Sunulan metin:

************

Mimarlıkta Dayanışmacı Taban Hareketi ile oda genel kurulu üzerine – Röportaj

Meslek odalarında genel kurullar devam ediyor. TMMOB Mimarlar Odası İstanbul Büyükkent Şubesi de 15-16 Şubat’ta 46. Olağan Genel Kurulu’nu gerçekleştirecek.

Meslektaşlarının temel sorunlarını dert edinen bir meslek odası yaratma iddiasıyla bir önceki dönem olduğu gibi bu yıl da genel kurula hazırlanan, çalışmalarını 2 yıldır kesintisiz sürdüren Mimarlıkta Dayanışmacı Taban Hareketi (MDTH) üyeleri ile bir araya geldik. Meslektaşlarına ‘İnan, sahiplen ve mimarlıkta dayanışma kazansın’ şeklinde seslenen MDTH’nin 46. dönem Yönetim Kurulu için ilan ettiği adaylardan Burçin Kuz Kaan, Deniz Öztürk, Berkayhan Soybora, Mercan Abusko ile Mimarlar Odası İstanbul Büyükkent Şubesi 46. Olağan Genel Kurulu sürecine dair hazırlıklarını, çalışmalarını konuştuk.

Politeknik: Mimarlıkta Dayanışmacı Taban Hareketini nasıl tanımlarsınız? Nasıl bir araya geldiniz?

Deniz: Mimarlıkta Dayanışmacı Taban Hareketi olarak 2 yıl önce bir araya geldik ancak bu yan yana geliş çok da tesadüfi olmadı. Mimarlar Odasının farklı alanlarında, öğrenci komisyonlarında, kadın çalışmalarında, kent mücadelesinde birlikte olan meslektaşlar olarak ortak hukuku geçmişe de dayanan bir ekibiz.

Burçin: Tesadüfen birlikte olmadık. Krizin en ağır olduğu, dayanışmaya en çok ihtiyaç duyduğumuz bir dönemde bir araya gelme kararı aldık.

************

Kayıtlar:
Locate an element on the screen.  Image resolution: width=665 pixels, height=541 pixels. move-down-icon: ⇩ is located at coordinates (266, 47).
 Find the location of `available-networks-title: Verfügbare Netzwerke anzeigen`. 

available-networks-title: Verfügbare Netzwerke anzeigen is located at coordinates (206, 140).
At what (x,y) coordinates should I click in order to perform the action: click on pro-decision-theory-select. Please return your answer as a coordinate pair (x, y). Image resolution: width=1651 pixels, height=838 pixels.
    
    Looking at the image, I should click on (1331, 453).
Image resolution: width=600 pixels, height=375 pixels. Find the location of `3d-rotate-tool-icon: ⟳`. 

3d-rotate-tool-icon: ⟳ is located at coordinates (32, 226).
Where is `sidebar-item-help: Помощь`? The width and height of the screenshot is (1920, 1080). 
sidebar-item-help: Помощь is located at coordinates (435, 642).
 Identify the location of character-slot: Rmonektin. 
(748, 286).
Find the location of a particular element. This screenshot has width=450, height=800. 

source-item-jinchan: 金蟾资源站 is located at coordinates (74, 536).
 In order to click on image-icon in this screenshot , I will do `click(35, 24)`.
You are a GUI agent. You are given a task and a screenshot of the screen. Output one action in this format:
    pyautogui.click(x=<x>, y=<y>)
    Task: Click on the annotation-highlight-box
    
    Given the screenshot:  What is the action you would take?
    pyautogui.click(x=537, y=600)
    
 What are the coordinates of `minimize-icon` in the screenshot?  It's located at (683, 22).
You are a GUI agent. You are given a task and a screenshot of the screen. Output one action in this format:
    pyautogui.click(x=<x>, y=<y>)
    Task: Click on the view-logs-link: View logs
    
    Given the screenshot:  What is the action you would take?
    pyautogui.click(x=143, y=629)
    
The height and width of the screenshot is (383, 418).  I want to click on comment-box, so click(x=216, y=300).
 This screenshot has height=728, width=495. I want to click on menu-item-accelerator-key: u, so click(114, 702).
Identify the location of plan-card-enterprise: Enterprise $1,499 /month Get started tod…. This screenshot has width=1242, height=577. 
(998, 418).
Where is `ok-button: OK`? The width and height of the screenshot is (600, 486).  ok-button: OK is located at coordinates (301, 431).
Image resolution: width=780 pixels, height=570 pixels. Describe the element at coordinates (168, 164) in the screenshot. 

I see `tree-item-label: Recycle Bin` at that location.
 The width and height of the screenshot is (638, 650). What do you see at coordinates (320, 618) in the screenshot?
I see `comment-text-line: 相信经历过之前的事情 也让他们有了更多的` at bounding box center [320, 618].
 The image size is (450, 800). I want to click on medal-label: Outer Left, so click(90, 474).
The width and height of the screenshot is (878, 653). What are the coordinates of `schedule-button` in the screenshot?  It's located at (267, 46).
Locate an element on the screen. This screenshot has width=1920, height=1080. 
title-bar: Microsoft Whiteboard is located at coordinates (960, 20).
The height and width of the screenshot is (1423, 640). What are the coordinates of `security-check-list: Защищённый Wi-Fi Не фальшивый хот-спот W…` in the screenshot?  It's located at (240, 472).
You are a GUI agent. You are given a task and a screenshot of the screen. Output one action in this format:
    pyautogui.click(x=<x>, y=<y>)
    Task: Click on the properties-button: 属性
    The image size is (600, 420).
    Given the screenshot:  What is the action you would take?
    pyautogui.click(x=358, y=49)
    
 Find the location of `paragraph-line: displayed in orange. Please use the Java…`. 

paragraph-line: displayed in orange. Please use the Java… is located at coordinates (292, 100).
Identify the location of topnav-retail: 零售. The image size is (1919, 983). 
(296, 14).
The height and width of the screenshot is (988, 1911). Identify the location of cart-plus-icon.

************

Bilgilerden yararlanarak:
A – Röportajdaki metni "Politeknik: Mimarlıkta Dayanışmacı" ile "gelme kararı aldık." arasından, bu ifadeler de dahil olmak üzere, hiç değiştirmeden geri döndürün.
B – Röportaja göre şu ifadelerin her biri doğru mu, evet ya da hayır diye yanıtlayın ve kararınızı belirleyen sözleri röportajdan aynen alıntılayın: (i) Şubenin 46. Olağan Genel Kurulu 15-16 Şubat'ta yapılacak. (ii) MDTH çalışmalarını beş yıldır sürdürüyor. (iii) Burçin, grubun tesadüfen bir araya geldiğini söylüyor.
Bu çalışmada listeye başvurmanız gerekmiyor.

Verilen yanıtlar:
A –
Politeknik: Mimarlıkta Dayanışmacı Taban Hareketini nasıl tanımlarsınız? Nasıl bir araya geldiniz?

Deniz: Mimarlıkta Dayanışmacı Taban Hareketi olarak 2 yıl önce bir araya geldik ancak bu yan yana geliş çok da tesadüfi olmadı. Mimarlar Odasının farklı alanlarında, öğrenci komisyonlarında, kadın çalışmalarında, kent mücadelesinde birlikte olan meslektaşlar olarak ortak hukuku geçmişe de dayanan bir ekibiz.

Burçin: Tesadüfen birlikte olmadık. Krizin en ağır olduğu, dayanışmaya en çok ihtiyaç duyduğumuz bir dönemde bir araya gelme kararı aldık.

B –
(i) Evet: "15-16 Şubat’ta 46. Olağan Genel Kurulu’nu gerçekleştirecek"
(ii) Hayır: "çalışmalarını 2 yıldır kesintisiz sürdüren"
(iii) Hayır: "Tesadüfen birlikte olmadık."